Brexit has worsened doctor shortages in the UK, according to a study published on Sunday.
The Nuffield Trust, a think tank specializing in health care, found that Britain’s split from the European Union (EU) left the country short of 4,000 doctors in many key areas.
The study comes amid a broader crisis in the UK’s public health care system, known as the National Health Service (NHS).
Years of austerity by the Conservatives and
COVID have caused record waiting times for treatment, low staff morale and labor shortages.
Commissioned by the Guardian newspaper, the study looked at four specialties in which European doctors were particularly represented before the 2016 Brexit vote, including anesthesia, pediatrics, cardio-thoracic surgery and psychiatry.

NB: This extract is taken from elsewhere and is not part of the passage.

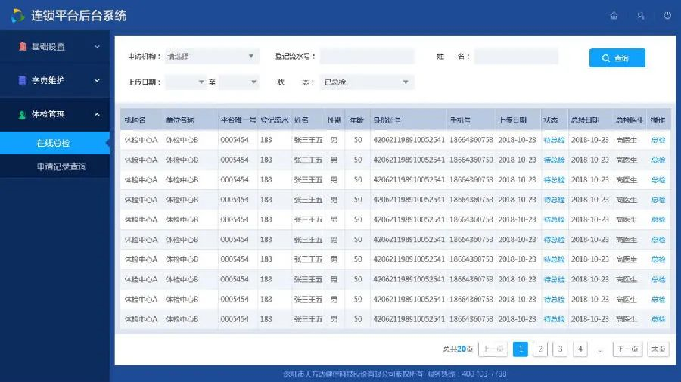Expand the 字典维护 menu chevron
Image resolution: width=681 pixels, height=382 pixels.
pos(97,80)
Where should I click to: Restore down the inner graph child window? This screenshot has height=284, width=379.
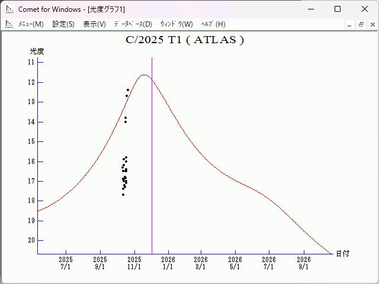coord(361,24)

In these areas, it found that recruitment from EU countries and those in the European Free Trade Association (EFTA) (Norway, Iceland, Switzerland and Liechtenstein) had “slowed”, claiming the UK could not find such labor “elsewhere”.
If trends observed before Brexit had continued, there should be more than 41,000 EU and EFTA registered doctors in 2021 — at least 4,000 more than the current figures.
“The campaign and the result of the referendum on leaving the EU is the obvious reason for this change in trend,” claimed the Nuffield Trust.
Assessing the precise impact of Brexit on labor flows to the UK is contested. Others have pointed to the effect of the
COVID pandemic, which caused immigration to plummet around the world.
The Nuffield Trust claimed the fall was due to initial uncertainty about new post-Brexit rules, the later tightening of visa rules and the “deterioration of working conditions” across the NHS.
“These results suggest that the stagnation in the number of doctors from the EU in these specialties has exacerbated existing shortages in areas where the NHS is unable to find skilled labor elsewhere,” the report found.